Digital video is made up of individual pixels (dots that have some level of brightness, from absolute black to bright white, that may also have some color). Pictures are made up of an array of pixels arranged in a rectangle. For example, High Definition (HD) video is typically 1920 pixels wide and 1080 pixels high, and Ultra High Definition (4K) video is made up of pictures with twice the vertical and twice the horizontal pixels (3840 pixels wide by 2160 pixels high). This is often referred to as the resolution of the video (because the more pixels in a picture, the easier it is to resolve fine details), but it is more accurate to refer to the pixel dimensions as the picture size.

A digital camera has a sensor that captures raw, uncompressed video. Each pixel element is made up of sub-pixel values for the 3 primary colors that our eyes can see; Red, Green and Blue. The Red, Green and Blue (or RGB) is typically encoded with 8 or 10 bits for each value. A HD camera capturing 1920 x 1080 pixel pictures as 8 bit video would require 1920 x 1080 x 3 bytes = 6,220,800 bytes per picture. If the HD camera is capturing 30 pictures (frames) per second, it is generating 186,624,000 bytes per second. If the camera is shooting 10 bit video, and those 10 bit values are stored in 2 bytes each (which is typical when stored on a computer), it is generating 373,248,000 or roughly 373 Megabytes per second. If we are using a 4K camera with 4 times the pixels, it generates 1,492,992,000 bytes per second (roughly 1.5 Gigabytes per second of raw video data).
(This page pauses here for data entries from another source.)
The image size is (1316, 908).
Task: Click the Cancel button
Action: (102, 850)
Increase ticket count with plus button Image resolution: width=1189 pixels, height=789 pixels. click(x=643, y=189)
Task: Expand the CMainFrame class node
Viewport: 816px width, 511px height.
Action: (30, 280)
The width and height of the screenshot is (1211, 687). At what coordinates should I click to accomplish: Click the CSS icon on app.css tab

Obviously, this volume of data is too great to store and transmit cost effectively, so we need to find a way to compress that raw video to a much lower bit rate.
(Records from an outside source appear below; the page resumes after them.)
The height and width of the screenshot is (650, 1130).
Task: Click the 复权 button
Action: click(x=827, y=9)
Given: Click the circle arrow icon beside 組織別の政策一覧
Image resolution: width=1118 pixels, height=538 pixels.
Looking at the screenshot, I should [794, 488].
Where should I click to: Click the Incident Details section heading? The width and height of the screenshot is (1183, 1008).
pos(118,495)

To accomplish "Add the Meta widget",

The first step in the process of storing or transmitting video is usually to convert the Red, Green and Blue values to a different, but equivalent representation known as YUV. This process is mathematically lossless, and RGB can be converted to YUV (or vice versa) with no loss of fidelity. The symbol Y is used for the luma channel, and the symbols U and V are used for two color difference channels. The Y (luma) channel is a black and white version of the video. The U and V channels store color information, and they are used by the video display device to reconstruct the RGB version of each picture. We can also refer to Y, U and V as planes, as they are really just layers of information that will be composited together to create RGB color video.
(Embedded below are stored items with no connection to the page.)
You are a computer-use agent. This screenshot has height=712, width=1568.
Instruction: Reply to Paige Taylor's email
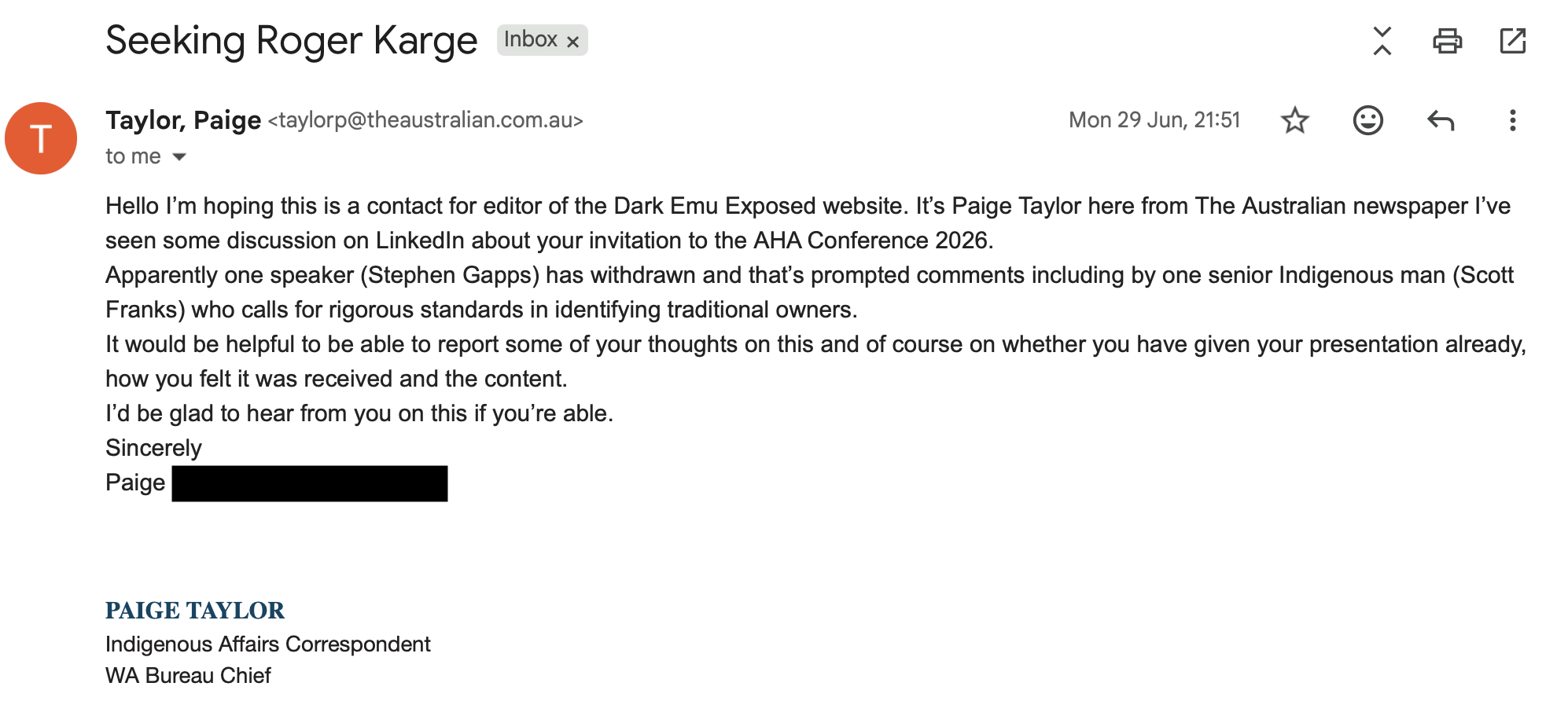click(x=1441, y=120)
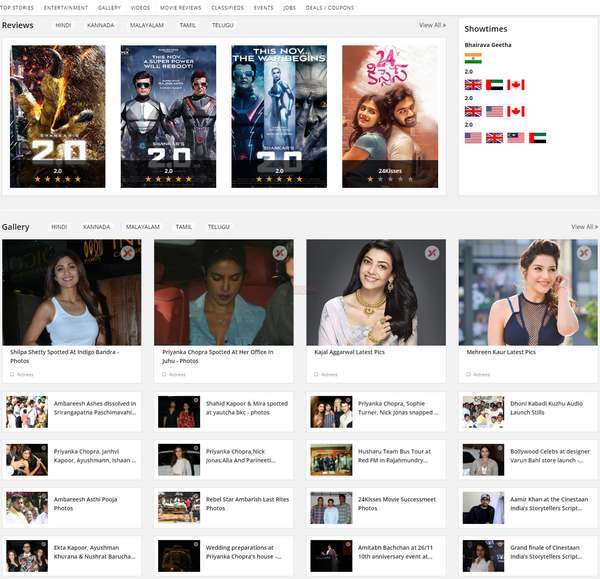Click USA flag in second 2.0 showtimes row
600x579 pixels.
point(494,111)
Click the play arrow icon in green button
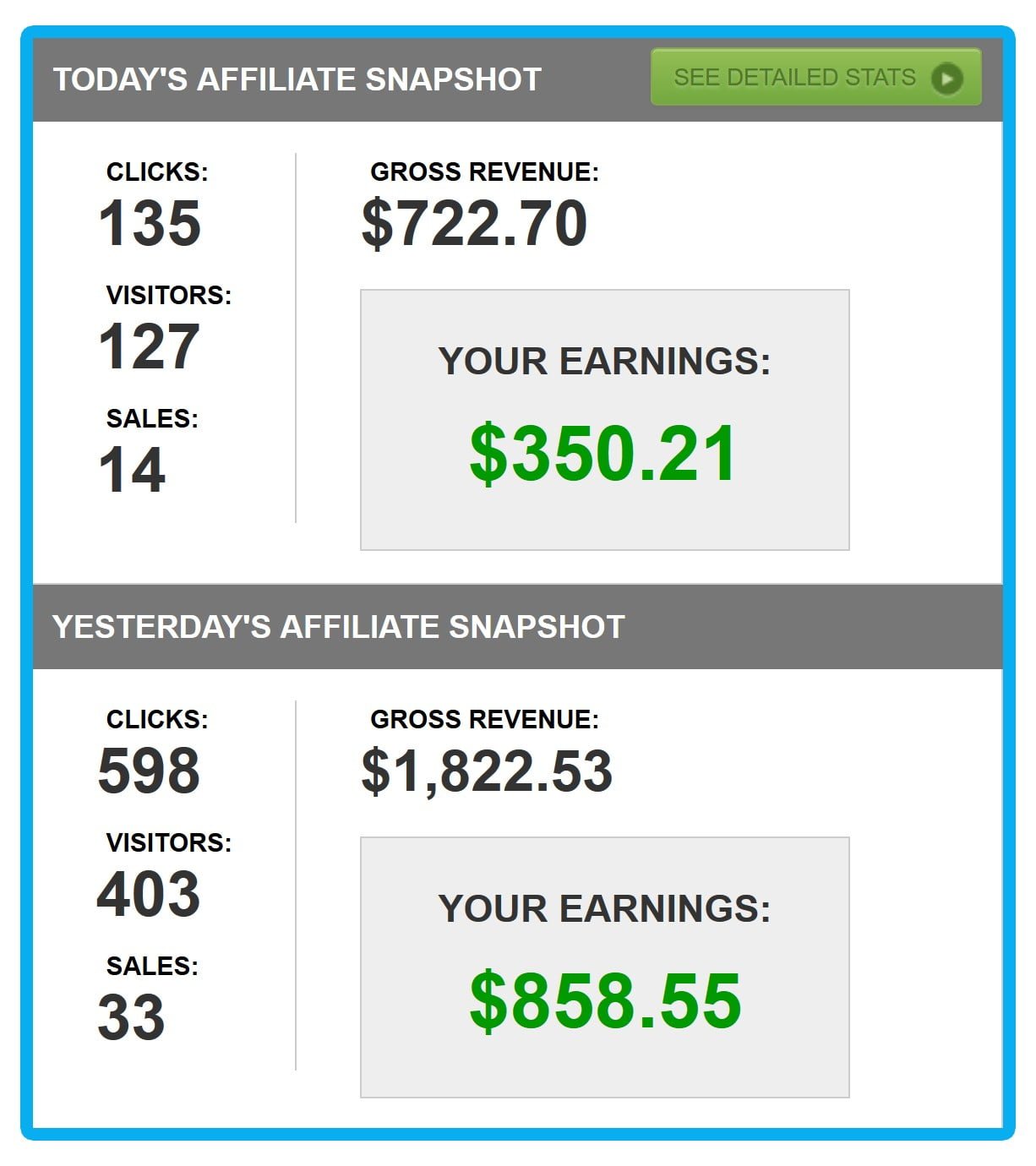 946,79
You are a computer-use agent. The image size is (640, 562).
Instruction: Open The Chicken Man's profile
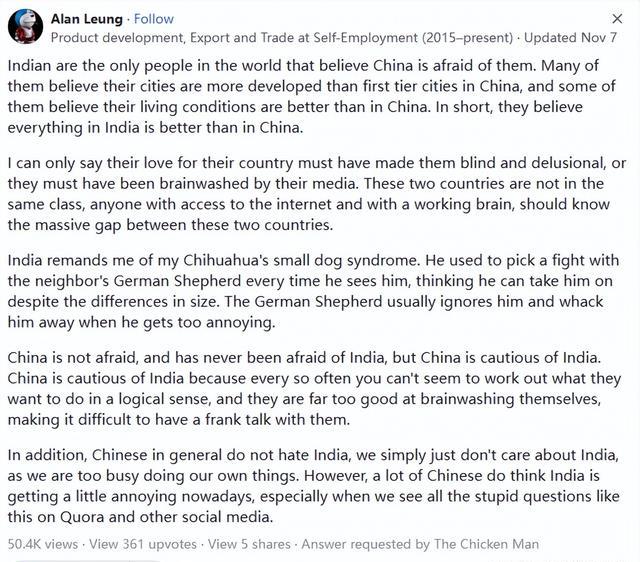[487, 544]
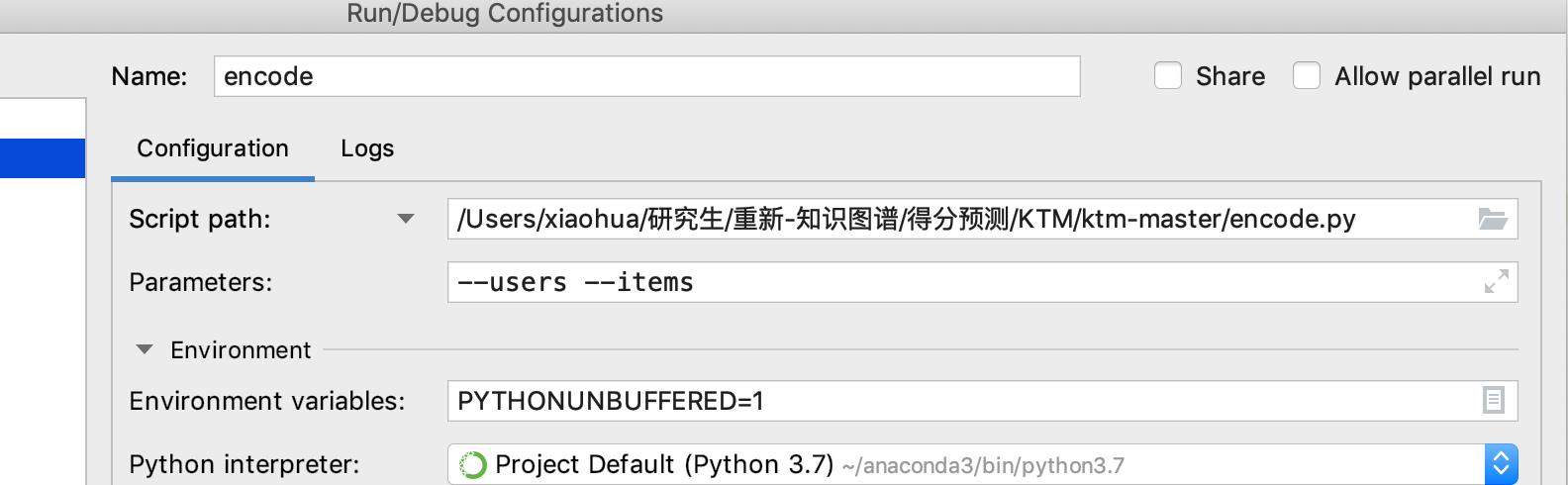Click the Environment section header text
The width and height of the screenshot is (1568, 485).
tap(241, 350)
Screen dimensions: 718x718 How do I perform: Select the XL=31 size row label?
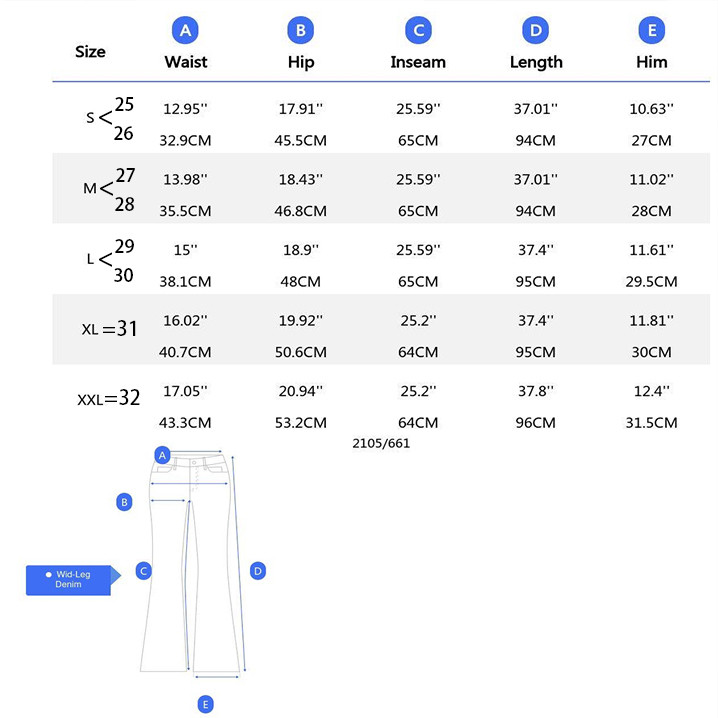tap(109, 328)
Typically, the next step is chroma subsampling. Human eyes have two kinds of light sensing cells (photoreceptors); rods and cones. We have about 75 to 150 million rods, which are used mainly in dim light. Rods cannot detect color. They are monochromatic. We have roughly 7 million cones, which detect color. Since we have far more rods than cones, humans have much higher visual acuity in black and white than we do in color. Because of this, the color information can be encoded in lower resolution without a noticeable decrease in overall fidelity. So, most of the video you see has been chroma subsampled. This is typically done by creating a single pixel from squares of 4 adjacent chroma pixels, halving the picture size vertically and horizontally. This scheme of reducing the pixel count of the chroma channels by 4 is labeled 4:2:0 chroma subsampling (as opposed to raw video which has not been chroma subsampled, which is labeled 4:4:4). After RGB to YUV conversion and chroma subsampling the video is known as YUV 4:2:0. Because we reduced the pixel count of the U and V planes by a factor of 4, we have 1 + 1/4 + 1/4 or 1.5x the information of the Y channel where we used to have 3x. So, 4:2:0 chroma subsampling reduces the data rate of the raw video by a factor of 2. While chroma subsampling is a “lossy” process, for natural video (scenes shot with video cameras), the conversion from 4:4:4 to 4:2:0 is generally imperceptible to the human eye. For computer generated graphics or video with text or graphics overlaid, chroma subsampling will reduce the fidelity of the graphics or text.

When we speak of “video encoding” or “video compression”, we are usually referring to the conversion of raw, uncompressed YUV video to a file or bitstream that complies with a video coding standard such as MPEG-2, MPEG-4 Part 10 (commonly known as Advanced Video Coding, AVC, or H.264), or MPEG-H Part 2 (commonly known as High Efficiency Video Coding, HEVC, or H.265). These video coding standards define the syntax of the compressed bitstream and the method to decode it. They don’t actually define how to encode the video, enabling developers of video encoders to invent novel methods of encoding. But the structure of the compressed video and the decoding method implies quite a bit about how to go about encoding the video.